As Antonio Gramsci might have put it, there has been a Hayekian passive revolution from above, in which we have witnessed what Perry Anderson has dubbed a neoliberal grand slam (2000c). The vision of the Right has no equivalent on the Left; it rules undivided across the globe and is the most successful ideology in world history.
The process by which neo-liberal capitalist hegemony was established, and its relation to forms and modes and sites of resistance, remains a story for which, even with Harveys synoptic survey at hand, we still have no full genealogy. Neo-liberalism was a class reaction to the crisis of the 1970s (Harvey talks of a restoration of class power); on that much, Milton Friedman and David Harvey are agreed. But we are still left with many paradoxes and puzzles. Why, for example, did the LSE and Chicago – once the respective centres of Fabianism and a certain version of (American) liberalism under Robert Hutchins -become the forcing houses of neo-liberalism? What were the facilitating conditions that fostered the arrival of the maverick Ronald Coase in Chicago, marking a neo-liberal turning point? How did the World Bank – a bastion of post-war development economics and, it must be said, of statism – become the voice of laissez faire? How can we grasp the fact that shock therapy in eastern Europe was more the product of the enthusiastic Hungarian reformers than of the more reticent American neo-liberal apparatchiks? It is sometimes noted that the 1991 World Development Report (shaped by former US Secretary of the Treasury Lawrence Summers) marked a neo-liberal watershed in its refiguring of the role of the state. But it was Africa (not latin America or eastern Europe) that proved to be the first testing ground of neo-liberalisms assault on the over-extended public sector, on physical capital formation and on the proliferation of market distortions by government.

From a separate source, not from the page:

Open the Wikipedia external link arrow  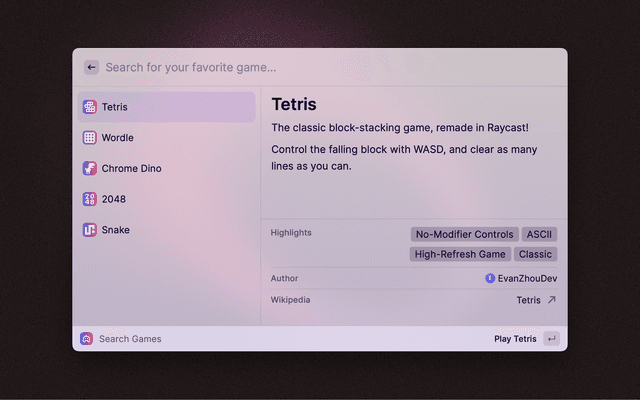pyautogui.click(x=551, y=300)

There is much that remains unclear in the rise of neo-liberal hegemony as a particular force of capitalism.
As Polanyi might have anticipated, three decades of radical neo-liberalism culminated in the autumn of 2008 with a spectacular and massive implosion of the US financial sector, turning quickly into a deeper and systemic crisis of capitalism itself. The catastrophic collapse of US investment banks – which ramified globally producing de facto bank nationalizations in much of western Europe – was triggered by a classic housingbubble. During the 1990s,how-ever, this bubble was, unlike the past, driven by new and dubious financial and mortgage instruments, and by the utter failure of the financial regulatory institutions (the credit rating agencies and the Securities and Exchange Commission in particular). By late 2008, in spite of a massive $700 billion bailout by the US Treasury, credit and the banking sector remained in effect frozen and the prospect of a massive global recession loomed. The great experiment in free market utopianism – the so-called neo-liberal grand slam – had put Keynesianism back on the political agenda. In the US and much of Europe, a Polanyian counter-revolution – in the US there is talk of a new New Deal – is now in the offing.